§ Problem description
The whole listing is to be printed again exactly.
Content starts
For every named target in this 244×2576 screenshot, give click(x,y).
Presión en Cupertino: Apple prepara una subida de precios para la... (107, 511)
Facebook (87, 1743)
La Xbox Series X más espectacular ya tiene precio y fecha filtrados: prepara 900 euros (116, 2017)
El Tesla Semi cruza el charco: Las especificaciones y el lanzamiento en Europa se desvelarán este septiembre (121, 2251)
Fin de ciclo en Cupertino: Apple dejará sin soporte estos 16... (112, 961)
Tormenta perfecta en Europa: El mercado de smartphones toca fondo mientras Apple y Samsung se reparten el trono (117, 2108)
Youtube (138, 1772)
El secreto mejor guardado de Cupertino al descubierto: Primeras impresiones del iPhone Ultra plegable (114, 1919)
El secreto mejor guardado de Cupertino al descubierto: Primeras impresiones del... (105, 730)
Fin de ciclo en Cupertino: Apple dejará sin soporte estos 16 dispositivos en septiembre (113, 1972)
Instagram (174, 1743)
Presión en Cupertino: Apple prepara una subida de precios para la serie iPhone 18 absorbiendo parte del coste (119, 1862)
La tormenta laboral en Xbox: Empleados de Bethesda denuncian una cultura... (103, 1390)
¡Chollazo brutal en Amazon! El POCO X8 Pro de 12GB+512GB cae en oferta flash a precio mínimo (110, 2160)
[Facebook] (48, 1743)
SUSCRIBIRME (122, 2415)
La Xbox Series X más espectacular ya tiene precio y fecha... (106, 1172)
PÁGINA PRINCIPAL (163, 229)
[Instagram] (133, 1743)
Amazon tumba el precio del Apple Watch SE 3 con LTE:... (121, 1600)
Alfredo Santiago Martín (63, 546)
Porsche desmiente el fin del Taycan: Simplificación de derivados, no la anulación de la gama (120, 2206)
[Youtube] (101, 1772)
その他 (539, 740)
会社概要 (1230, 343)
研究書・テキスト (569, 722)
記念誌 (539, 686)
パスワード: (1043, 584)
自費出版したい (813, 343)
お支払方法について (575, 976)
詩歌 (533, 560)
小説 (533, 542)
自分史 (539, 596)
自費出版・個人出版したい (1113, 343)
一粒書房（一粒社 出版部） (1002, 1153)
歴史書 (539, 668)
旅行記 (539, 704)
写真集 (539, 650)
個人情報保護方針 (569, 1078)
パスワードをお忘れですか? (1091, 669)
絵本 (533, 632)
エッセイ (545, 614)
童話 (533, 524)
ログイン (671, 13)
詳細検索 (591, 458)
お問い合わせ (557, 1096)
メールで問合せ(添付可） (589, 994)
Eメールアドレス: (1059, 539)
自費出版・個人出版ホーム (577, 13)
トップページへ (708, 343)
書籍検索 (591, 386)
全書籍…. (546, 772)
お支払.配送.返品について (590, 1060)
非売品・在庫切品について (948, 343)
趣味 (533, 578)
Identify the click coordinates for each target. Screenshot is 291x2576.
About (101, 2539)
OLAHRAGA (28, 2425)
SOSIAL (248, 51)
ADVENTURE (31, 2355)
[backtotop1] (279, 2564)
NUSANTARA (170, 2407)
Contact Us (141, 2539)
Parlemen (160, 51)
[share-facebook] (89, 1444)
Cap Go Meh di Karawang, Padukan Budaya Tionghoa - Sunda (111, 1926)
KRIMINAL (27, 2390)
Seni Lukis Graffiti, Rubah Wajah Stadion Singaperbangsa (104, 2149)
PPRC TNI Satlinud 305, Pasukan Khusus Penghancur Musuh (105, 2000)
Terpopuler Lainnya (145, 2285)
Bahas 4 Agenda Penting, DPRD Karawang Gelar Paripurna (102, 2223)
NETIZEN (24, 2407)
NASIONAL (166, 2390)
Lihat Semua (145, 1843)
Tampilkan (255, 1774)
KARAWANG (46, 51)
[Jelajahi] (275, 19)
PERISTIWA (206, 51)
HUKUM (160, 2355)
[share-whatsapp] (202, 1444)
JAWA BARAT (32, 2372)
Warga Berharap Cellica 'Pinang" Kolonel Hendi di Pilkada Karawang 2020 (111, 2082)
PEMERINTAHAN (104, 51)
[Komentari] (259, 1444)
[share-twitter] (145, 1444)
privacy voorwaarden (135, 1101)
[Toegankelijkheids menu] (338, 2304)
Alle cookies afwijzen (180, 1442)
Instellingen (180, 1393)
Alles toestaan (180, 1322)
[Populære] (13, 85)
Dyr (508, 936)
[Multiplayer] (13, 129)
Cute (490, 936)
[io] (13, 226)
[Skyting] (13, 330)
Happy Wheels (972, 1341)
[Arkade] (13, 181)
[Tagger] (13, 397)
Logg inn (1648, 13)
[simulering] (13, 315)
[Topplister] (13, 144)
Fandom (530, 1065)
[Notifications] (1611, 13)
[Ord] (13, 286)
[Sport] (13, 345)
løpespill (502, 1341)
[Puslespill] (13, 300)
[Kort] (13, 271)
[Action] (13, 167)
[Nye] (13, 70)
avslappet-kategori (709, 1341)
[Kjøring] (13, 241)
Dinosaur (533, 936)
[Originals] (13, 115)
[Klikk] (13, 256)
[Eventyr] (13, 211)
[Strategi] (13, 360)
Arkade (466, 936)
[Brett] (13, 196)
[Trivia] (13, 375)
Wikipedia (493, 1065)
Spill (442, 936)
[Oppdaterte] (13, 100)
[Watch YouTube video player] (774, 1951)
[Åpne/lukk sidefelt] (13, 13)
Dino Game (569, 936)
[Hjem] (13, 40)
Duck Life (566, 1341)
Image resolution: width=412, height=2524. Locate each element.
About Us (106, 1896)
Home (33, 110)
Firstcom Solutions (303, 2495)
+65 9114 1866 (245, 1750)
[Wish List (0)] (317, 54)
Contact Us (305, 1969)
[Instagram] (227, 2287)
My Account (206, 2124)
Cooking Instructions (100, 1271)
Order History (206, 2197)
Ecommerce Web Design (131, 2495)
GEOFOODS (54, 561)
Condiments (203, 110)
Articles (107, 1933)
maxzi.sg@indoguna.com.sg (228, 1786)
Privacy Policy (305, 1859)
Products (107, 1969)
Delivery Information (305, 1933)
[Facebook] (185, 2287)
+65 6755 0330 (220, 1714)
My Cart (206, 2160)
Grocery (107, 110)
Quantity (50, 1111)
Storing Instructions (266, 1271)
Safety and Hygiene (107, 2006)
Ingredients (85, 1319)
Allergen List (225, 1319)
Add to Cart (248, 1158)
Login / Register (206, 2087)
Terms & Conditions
Content ends
§ Response below
For every named target in this 244×2576 screenshot, give click(x,y).
Presión en Cupertino: Apple prepara una subida de precios para la... (107, 511)
Facebook (87, 1743)
La Xbox Series X más espectacular ya tiene precio y fecha filtrados: prepara 900 euros (116, 2017)
El Tesla Semi cruza el charco: Las especificaciones y el lanzamiento en Europa se desvelarán este septiembre (121, 2251)
Fin de ciclo en Cupertino: Apple dejará sin soporte estos 16... (112, 961)
Tormenta perfecta en Europa: El mercado de smartphones toca fondo mientras Apple y Samsung se reparten el trono (117, 2108)
Youtube (138, 1772)
El secreto mejor guardado de Cupertino al descubierto: Primeras impresiones del iPhone Ultra plegable (114, 1919)
El secreto mejor guardado de Cupertino al descubierto: Primeras impresiones del... (105, 730)
Fin de ciclo en Cupertino: Apple dejará sin soporte estos 16 dispositivos en septiembre (113, 1972)
Instagram (174, 1743)
Presión en Cupertino: Apple prepara una subida de precios para la serie iPhone 18 absorbiendo parte del coste (119, 1862)
La tormenta laboral en Xbox: Empleados de Bethesda denuncian una cultura... (103, 1390)
¡Chollazo brutal en Amazon! El POCO X8 Pro de 12GB+512GB cae en oferta flash a precio mínimo (110, 2160)
[Facebook] (48, 1743)
SUSCRIBIRME (122, 2415)
La Xbox Series X más espectacular ya tiene precio y fecha... (106, 1172)
PÁGINA PRINCIPAL (163, 229)
[Instagram] (133, 1743)
Amazon tumba el precio del Apple Watch SE 3 con LTE:... (121, 1600)
Alfredo Santiago Martín (63, 546)
Porsche desmiente el fin del Taycan: Simplificación de derivados, no la anulación de la gama (120, 2206)
[Youtube] (101, 1772)
その他 (539, 740)
会社概要 (1230, 343)
研究書・テキスト (569, 722)
記念誌 (539, 686)
パスワード: (1043, 584)
自費出版したい (813, 343)
お支払方法について (575, 976)
詩歌 (533, 560)
小説 (533, 542)
自分史 (539, 596)
自費出版・個人出版したい (1113, 343)
一粒書房（一粒社 出版部） (1002, 1153)
歴史書 (539, 668)
旅行記 (539, 704)
写真集 (539, 650)
個人情報保護方針 (569, 1078)
パスワードをお忘れですか? (1091, 669)
絵本 (533, 632)
エッセイ (545, 614)
童話 (533, 524)
ログイン (671, 13)
詳細検索 (591, 458)
お問い合わせ (557, 1096)
メールで問合せ(添付可） (589, 994)
Eメールアドレス: (1059, 539)
自費出版・個人出版ホーム (577, 13)
トップページへ (708, 343)
書籍検索 (591, 386)
全書籍…. (546, 772)
お支払.配送.返品について (590, 1060)
非売品・在庫切品について (948, 343)
趣味 (533, 578)
Identify the click coordinates for each target. Screenshot is 291x2576.
About (101, 2539)
OLAHRAGA (28, 2425)
SOSIAL (248, 51)
ADVENTURE (31, 2355)
[backtotop1] (279, 2564)
NUSANTARA (170, 2407)
Contact Us (141, 2539)
Parlemen (160, 51)
[share-facebook] (89, 1444)
Cap Go Meh di Karawang, Padukan Budaya Tionghoa - Sunda (111, 1926)
KRIMINAL (27, 2390)
Seni Lukis Graffiti, Rubah Wajah Stadion Singaperbangsa (104, 2149)
PPRC TNI Satlinud 305, Pasukan Khusus Penghancur Musuh (105, 2000)
Terpopuler Lainnya (145, 2285)
Bahas 4 Agenda Penting, DPRD Karawang Gelar Paripurna (102, 2223)
NETIZEN (24, 2407)
NASIONAL (166, 2390)
Lihat Semua (145, 1843)
Tampilkan (255, 1774)
KARAWANG (46, 51)
[Jelajahi] (275, 19)
PERISTIWA (206, 51)
HUKUM (160, 2355)
[share-whatsapp] (202, 1444)
JAWA BARAT (32, 2372)
Warga Berharap Cellica 'Pinang" Kolonel Hendi di Pilkada Karawang 2020 (111, 2082)
PEMERINTAHAN (104, 51)
[Komentari] (259, 1444)
[share-twitter] (145, 1444)
privacy voorwaarden (135, 1101)
[Toegankelijkheids menu] (338, 2304)
Alle cookies afwijzen (180, 1442)
Instellingen (180, 1393)
Alles toestaan (180, 1322)
[Populære] (13, 85)
Dyr (508, 936)
[Multiplayer] (13, 129)
Cute (490, 936)
[io] (13, 226)
[Skyting] (13, 330)
Happy Wheels (972, 1341)
[Arkade] (13, 181)
[Tagger] (13, 397)
Logg inn (1648, 13)
[simulering] (13, 315)
[Topplister] (13, 144)
Fandom (530, 1065)
[Notifications] (1611, 13)
[Ord] (13, 286)
[Sport] (13, 345)
løpespill (502, 1341)
[Puslespill] (13, 300)
[Kort] (13, 271)
[Action] (13, 167)
[Nye] (13, 70)
avslappet-kategori (709, 1341)
[Kjøring] (13, 241)
Dinosaur (533, 936)
[Originals] (13, 115)
[Klikk] (13, 256)
[Eventyr] (13, 211)
[Strategi] (13, 360)
Arkade (466, 936)
[Brett] (13, 196)
[Trivia] (13, 375)
Wikipedia (493, 1065)
Spill (442, 936)
[Oppdaterte] (13, 100)
[Watch YouTube video player] (774, 1951)
[Åpne/lukk sidefelt] (13, 13)
Dino Game (569, 936)
[Hjem] (13, 40)
Duck Life (566, 1341)
Image resolution: width=412, height=2524. Locate each element.
About Us (106, 1896)
Home (33, 110)
Firstcom Solutions (303, 2495)
+65 9114 1866 (245, 1750)
[Wish List (0)] (317, 54)
Contact Us (305, 1969)
[Instagram] (227, 2287)
My Account (206, 2124)
Cooking Instructions (100, 1271)
Order History (206, 2197)
Ecommerce Web Design (131, 2495)
GEOFOODS (54, 561)
Condiments (203, 110)
Articles (107, 1933)
maxzi.sg@indoguna.com.sg (228, 1786)
Privacy Policy (305, 1859)
Products (107, 1969)
Delivery Information (305, 1933)
[Facebook] (185, 2287)
+65 6755 0330 (220, 1714)
My Cart (206, 2160)
Grocery (107, 110)
Quantity (50, 1111)
Storing Instructions (266, 1271)
Safety and Hygiene (107, 2006)
Ingredients (85, 1319)
Allergen List (225, 1319)
Add to Cart (248, 1158)
Login / Register (206, 2087)
Terms & Conditions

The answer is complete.